Jakarta – Kunjungan kerja Panitia Kerja (Panja) Rancangan Undang-Undang (RUU) Pangan Komisi IV Dewan Perwakilan Rakyat (DPR) digelar di Institut Pertanian Bogor (IPB) pada 8 Mei 2025. Kegiatan ini dipimpin oleh Ketua Komisi IV, dengan tujuan untuk menggali gagasan dan pandangan dari para akademisi serta mahasiswa mengenai revisi Undang-Undang Nomor 18 Tahun 2012 mengenai Pangan.
Firman Soebagyo, sebagai anggota Panja RUU Pangan, menyatakan, “Kunjungan ini bukan hanya ajang diskusi, tetapi juga memahami pandangan dari para guru besar, dosen, dan mahasiswa IPB terkait pembahasan revisi UU Pangan yang sedang berjalan.” Diskusi yang dimoderatori oleh Wakil Rektor IPB ini dihadiri oleh delapan profesor, dosen, dan mahasiswa, berlangsung dengan substansi yang kaya dan bermanfaat.
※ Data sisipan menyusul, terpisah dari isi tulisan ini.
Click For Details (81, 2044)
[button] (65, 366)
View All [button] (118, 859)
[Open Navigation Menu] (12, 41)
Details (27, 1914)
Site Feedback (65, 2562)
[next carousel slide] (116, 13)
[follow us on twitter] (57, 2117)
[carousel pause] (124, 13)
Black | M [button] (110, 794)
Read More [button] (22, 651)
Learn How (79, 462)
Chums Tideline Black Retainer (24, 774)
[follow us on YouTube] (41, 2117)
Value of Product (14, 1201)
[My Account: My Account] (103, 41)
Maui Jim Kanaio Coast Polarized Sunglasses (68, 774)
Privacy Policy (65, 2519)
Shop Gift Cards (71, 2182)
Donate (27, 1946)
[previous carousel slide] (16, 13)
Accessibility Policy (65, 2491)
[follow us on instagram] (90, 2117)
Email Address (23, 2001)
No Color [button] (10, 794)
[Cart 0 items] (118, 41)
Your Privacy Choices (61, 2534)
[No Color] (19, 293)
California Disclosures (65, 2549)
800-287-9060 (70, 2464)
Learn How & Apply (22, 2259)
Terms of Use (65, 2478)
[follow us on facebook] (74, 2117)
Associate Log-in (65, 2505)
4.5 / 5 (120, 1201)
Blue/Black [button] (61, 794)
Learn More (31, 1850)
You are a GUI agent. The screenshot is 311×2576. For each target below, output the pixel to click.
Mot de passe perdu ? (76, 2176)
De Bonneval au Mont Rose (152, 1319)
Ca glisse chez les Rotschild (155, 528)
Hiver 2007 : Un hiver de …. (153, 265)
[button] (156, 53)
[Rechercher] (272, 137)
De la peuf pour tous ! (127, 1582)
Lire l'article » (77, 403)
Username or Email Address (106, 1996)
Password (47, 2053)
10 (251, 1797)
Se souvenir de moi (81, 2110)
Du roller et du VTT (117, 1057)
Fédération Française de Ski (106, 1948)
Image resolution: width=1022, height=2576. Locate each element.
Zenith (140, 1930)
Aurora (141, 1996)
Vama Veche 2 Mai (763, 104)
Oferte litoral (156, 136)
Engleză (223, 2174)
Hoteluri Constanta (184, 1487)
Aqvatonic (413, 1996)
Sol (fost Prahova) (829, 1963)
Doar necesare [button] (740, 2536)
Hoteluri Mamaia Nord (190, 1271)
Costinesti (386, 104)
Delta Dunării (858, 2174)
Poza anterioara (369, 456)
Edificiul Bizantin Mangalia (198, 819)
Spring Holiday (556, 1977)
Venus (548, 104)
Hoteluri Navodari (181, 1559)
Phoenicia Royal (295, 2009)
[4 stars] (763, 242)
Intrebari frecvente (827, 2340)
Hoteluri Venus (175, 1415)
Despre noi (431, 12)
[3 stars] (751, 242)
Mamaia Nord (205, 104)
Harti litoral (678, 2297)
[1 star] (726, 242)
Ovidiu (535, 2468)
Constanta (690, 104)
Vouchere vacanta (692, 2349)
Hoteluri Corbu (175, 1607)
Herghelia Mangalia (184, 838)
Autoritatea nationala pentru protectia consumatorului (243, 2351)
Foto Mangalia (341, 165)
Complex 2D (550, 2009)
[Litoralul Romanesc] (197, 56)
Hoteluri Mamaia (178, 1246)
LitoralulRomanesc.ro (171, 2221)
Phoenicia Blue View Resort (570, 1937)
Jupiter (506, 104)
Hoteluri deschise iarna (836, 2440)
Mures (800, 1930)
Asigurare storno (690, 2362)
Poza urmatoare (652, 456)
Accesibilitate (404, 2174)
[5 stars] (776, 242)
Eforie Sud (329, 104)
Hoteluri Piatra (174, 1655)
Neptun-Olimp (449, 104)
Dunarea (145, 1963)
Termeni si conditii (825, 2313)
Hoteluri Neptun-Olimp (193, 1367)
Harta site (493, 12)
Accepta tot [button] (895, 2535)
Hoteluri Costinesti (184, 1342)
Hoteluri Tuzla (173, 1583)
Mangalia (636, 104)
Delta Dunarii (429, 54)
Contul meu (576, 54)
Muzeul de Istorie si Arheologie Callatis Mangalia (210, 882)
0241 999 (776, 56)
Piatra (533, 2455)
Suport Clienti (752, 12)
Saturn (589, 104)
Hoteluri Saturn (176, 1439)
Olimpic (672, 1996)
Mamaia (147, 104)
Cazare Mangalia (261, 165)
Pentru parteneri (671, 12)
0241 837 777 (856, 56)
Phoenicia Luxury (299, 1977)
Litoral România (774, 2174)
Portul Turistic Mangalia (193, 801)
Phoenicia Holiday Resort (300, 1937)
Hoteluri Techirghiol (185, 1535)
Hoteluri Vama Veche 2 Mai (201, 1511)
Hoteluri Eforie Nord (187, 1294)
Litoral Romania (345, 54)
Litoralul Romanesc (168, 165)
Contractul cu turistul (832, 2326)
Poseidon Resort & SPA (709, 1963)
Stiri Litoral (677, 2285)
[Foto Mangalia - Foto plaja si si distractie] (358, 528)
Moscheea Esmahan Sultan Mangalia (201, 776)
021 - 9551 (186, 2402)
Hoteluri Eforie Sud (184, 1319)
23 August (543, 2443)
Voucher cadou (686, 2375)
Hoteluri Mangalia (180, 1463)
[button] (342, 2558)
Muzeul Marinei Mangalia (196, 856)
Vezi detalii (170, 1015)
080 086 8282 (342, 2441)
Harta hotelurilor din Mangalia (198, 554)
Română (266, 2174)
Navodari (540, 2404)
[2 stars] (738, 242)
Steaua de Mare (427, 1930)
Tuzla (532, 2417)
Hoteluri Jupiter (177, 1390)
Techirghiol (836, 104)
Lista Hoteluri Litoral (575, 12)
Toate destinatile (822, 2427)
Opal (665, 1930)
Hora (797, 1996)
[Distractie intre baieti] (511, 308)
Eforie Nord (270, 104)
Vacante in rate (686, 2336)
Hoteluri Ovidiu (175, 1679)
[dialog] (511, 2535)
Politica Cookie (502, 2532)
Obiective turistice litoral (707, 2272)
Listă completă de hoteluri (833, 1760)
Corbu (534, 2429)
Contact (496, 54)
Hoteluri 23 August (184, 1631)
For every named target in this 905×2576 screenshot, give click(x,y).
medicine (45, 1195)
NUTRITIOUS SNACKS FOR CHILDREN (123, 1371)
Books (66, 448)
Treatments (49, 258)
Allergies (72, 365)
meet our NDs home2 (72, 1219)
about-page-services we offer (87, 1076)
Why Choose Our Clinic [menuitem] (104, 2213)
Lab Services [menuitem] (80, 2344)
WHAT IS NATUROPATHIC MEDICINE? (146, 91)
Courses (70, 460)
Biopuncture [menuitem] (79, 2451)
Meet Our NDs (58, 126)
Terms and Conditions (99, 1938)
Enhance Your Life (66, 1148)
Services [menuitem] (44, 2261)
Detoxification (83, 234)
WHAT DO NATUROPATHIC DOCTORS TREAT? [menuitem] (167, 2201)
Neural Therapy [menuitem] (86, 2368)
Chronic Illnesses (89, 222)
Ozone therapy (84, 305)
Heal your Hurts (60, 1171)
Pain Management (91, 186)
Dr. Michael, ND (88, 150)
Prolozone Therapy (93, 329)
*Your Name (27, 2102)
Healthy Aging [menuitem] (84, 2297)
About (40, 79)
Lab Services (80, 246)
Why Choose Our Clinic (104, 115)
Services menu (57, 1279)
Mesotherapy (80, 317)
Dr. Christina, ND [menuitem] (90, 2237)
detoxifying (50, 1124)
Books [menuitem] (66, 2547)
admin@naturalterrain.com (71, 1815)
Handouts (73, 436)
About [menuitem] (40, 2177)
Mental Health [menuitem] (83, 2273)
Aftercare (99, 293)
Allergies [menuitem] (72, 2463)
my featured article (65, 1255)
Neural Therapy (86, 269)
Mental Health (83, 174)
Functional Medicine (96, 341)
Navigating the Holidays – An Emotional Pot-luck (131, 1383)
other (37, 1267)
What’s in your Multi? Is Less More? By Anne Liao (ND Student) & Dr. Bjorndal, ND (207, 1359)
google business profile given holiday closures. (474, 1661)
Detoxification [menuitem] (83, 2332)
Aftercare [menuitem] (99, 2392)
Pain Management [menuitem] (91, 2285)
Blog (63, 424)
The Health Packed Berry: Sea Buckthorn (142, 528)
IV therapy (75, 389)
Dari forum tersebut, para anggota dewan memperoleh berbagai masukan berharga mengenai usulan revisi UU Pangan. “Saran-saran ini akan kami gunakan sebagai referensi penting dalam menyusun naskah akademik dan draf RUU. Kami berharap dengan revisi ini, undang-undang yang dihasilkan memenuhi kualitas yang tinggi dan mampu menjawab tantangan ketahanan serta kedaulatan pangan nasional di masa depan,” tambah Firman.
Dalam diskusi itu, sejumlah isu krusial dibahas, seperti kedaulatan pangan, diversifikasi dan substitusi pangan, serta perumusan program makan bergizi gratis (MBG) dengan standar tertentu. Firman juga menyoroti pentingnya menjadikan ikan sebagai salah satu alternatif utama dalam pemenuhan gizi dan protein dalam konteks program MBG.
Lebih jauh, anggota DPR dari daerah pemilihan Jawa Tengah III ini menegaskan pentingnya kolaborasi antara pemerintah dan lembaga pendidikan tinggi. “Pemerintah harus melakukan upaya maksimal untuk menjalin kerja sama dengan perguruan tinggi dalam melakukan riset tentang pangan. Hasil riset ini akan sangat berharga dalam perumusan dan pelaksanaan kebijakan, terutama berkaitan dengan diversifikasi dan substitusi pangan,” ungkapnya.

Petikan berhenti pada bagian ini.